::: Provided material

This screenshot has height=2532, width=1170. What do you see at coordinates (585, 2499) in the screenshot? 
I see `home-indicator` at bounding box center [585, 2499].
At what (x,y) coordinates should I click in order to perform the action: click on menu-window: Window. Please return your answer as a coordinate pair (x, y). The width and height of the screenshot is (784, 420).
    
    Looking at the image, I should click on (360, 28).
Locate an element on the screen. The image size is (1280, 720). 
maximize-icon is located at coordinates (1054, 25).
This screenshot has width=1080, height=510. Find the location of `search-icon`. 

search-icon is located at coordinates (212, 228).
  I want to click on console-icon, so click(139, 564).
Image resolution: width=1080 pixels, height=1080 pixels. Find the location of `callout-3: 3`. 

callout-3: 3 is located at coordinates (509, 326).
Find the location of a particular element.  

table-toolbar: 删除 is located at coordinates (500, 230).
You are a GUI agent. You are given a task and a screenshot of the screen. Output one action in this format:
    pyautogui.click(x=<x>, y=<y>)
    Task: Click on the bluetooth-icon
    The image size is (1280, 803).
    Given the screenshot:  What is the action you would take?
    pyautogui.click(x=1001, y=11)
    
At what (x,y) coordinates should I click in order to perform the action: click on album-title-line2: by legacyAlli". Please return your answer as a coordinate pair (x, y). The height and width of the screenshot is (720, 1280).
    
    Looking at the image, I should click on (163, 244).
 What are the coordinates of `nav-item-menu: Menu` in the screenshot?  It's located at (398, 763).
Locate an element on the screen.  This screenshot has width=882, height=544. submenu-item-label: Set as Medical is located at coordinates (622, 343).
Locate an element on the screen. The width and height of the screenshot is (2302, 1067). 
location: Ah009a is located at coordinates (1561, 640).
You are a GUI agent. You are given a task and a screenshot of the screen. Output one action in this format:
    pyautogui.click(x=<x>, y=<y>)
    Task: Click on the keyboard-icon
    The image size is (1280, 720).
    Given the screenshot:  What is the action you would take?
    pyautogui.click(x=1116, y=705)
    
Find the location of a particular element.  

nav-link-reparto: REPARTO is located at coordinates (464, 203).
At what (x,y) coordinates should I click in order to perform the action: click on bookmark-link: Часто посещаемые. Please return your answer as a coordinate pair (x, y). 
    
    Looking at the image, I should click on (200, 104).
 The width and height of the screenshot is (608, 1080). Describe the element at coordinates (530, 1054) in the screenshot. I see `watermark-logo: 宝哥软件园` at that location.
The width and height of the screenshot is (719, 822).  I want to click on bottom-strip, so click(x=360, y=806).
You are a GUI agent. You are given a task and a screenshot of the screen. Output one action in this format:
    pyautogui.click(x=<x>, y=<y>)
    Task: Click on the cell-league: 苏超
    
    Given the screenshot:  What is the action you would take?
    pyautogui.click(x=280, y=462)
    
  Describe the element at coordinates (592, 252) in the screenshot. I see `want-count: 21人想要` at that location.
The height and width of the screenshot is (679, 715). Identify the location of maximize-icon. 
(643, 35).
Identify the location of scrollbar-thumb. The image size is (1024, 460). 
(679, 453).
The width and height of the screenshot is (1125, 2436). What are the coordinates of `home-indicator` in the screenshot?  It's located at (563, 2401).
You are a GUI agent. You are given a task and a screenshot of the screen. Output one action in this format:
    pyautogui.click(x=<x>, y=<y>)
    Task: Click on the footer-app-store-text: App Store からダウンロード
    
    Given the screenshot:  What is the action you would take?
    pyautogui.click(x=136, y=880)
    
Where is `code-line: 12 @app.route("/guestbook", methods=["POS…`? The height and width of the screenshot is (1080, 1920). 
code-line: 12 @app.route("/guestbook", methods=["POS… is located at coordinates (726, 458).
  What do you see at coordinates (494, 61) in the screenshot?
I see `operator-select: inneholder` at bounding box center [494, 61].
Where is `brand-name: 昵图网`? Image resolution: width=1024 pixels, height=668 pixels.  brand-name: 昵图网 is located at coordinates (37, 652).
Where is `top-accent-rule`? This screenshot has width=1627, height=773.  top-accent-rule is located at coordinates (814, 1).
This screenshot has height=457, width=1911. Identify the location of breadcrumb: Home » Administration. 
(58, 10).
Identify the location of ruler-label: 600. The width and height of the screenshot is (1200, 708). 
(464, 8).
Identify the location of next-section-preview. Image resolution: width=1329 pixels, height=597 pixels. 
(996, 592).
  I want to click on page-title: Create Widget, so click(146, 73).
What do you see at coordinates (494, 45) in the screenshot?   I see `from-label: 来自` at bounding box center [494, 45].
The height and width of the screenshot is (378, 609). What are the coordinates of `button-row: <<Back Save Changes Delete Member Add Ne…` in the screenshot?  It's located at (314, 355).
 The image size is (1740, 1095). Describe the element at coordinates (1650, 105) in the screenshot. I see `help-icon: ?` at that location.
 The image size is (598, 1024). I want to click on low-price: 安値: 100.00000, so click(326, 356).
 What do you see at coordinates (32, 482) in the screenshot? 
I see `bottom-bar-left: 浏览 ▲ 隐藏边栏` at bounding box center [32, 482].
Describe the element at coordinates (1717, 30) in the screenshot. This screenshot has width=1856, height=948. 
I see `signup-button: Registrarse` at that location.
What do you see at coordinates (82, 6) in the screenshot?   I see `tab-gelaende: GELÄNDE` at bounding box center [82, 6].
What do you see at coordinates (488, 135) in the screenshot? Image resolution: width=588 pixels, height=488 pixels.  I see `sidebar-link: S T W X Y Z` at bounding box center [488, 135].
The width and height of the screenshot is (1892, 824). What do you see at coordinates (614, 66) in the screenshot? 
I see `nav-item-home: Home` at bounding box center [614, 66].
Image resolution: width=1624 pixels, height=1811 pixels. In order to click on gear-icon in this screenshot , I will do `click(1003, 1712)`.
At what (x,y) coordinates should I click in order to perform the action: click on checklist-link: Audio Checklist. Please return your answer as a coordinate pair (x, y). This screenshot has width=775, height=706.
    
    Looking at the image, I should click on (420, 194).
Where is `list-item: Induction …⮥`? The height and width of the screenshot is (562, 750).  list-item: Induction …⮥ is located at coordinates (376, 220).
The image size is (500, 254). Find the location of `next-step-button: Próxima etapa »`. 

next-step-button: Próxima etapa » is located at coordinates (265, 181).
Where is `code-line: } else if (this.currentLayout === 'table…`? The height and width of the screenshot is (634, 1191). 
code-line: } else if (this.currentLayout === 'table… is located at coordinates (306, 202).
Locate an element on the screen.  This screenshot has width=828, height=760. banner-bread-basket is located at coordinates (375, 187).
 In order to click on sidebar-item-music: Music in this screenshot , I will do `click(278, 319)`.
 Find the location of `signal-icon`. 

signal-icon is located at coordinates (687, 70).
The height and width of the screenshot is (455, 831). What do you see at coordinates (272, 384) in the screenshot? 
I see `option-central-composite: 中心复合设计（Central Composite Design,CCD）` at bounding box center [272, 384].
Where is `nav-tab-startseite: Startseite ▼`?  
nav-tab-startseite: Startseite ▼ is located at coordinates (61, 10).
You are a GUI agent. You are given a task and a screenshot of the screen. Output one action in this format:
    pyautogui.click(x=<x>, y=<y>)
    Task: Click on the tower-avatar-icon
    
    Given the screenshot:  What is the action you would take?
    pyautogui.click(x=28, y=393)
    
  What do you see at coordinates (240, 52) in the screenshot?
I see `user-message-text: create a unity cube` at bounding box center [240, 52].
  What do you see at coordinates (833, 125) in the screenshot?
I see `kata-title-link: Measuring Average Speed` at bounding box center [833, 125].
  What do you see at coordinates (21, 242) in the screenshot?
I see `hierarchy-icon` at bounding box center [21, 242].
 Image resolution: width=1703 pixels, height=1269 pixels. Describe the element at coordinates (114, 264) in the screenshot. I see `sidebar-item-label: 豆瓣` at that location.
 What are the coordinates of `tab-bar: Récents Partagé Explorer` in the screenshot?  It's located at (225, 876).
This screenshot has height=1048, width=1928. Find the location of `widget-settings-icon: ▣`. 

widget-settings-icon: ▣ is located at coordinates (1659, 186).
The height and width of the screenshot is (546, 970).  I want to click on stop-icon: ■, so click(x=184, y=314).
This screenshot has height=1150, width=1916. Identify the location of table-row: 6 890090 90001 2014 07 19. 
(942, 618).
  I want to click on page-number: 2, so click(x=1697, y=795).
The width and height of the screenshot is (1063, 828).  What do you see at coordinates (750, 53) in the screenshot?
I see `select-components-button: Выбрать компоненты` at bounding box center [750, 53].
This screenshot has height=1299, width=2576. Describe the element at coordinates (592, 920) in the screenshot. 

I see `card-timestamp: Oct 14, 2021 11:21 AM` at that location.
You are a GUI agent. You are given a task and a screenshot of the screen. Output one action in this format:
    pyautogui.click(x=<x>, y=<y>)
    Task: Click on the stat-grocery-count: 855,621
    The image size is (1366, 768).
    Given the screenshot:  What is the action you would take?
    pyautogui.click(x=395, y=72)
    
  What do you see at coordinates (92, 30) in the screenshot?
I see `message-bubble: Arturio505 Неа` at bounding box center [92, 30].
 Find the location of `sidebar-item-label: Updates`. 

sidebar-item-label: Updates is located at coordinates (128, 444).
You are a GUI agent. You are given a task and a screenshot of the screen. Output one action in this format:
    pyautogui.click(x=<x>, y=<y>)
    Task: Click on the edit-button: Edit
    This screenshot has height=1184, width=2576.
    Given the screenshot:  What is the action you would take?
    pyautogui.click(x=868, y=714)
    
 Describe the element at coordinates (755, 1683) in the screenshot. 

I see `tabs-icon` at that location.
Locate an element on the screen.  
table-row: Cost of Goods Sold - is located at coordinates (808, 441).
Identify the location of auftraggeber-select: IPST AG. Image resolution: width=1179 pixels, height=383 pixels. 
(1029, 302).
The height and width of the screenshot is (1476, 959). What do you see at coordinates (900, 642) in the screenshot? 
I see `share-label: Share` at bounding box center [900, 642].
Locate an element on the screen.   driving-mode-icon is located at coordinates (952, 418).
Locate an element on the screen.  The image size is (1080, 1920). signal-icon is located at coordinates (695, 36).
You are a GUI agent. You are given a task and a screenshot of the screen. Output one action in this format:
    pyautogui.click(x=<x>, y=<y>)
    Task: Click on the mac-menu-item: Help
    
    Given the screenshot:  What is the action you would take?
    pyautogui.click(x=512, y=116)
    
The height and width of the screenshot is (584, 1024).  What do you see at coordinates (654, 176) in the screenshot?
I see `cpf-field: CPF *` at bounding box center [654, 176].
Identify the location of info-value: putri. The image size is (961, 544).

::::::

- What you have to do -
Copy out the data above without changes, from the line containing "coordinates (952, 418)." up to and including the final line of the data.

- Answer to this exercise -
Locate an element on the screen.   driving-mode-icon is located at coordinates (952, 418).
Locate an element on the screen.  The image size is (1080, 1920). signal-icon is located at coordinates (695, 36).
You are a GUI agent. You are given a task and a screenshot of the screen. Output one action in this format:
    pyautogui.click(x=<x>, y=<y>)
    Task: Click on the mac-menu-item: Help
    
    Given the screenshot:  What is the action you would take?
    pyautogui.click(x=512, y=116)
    
The height and width of the screenshot is (584, 1024).  What do you see at coordinates (654, 176) in the screenshot?
I see `cpf-field: CPF *` at bounding box center [654, 176].
Identify the location of info-value: putri. The image size is (961, 544).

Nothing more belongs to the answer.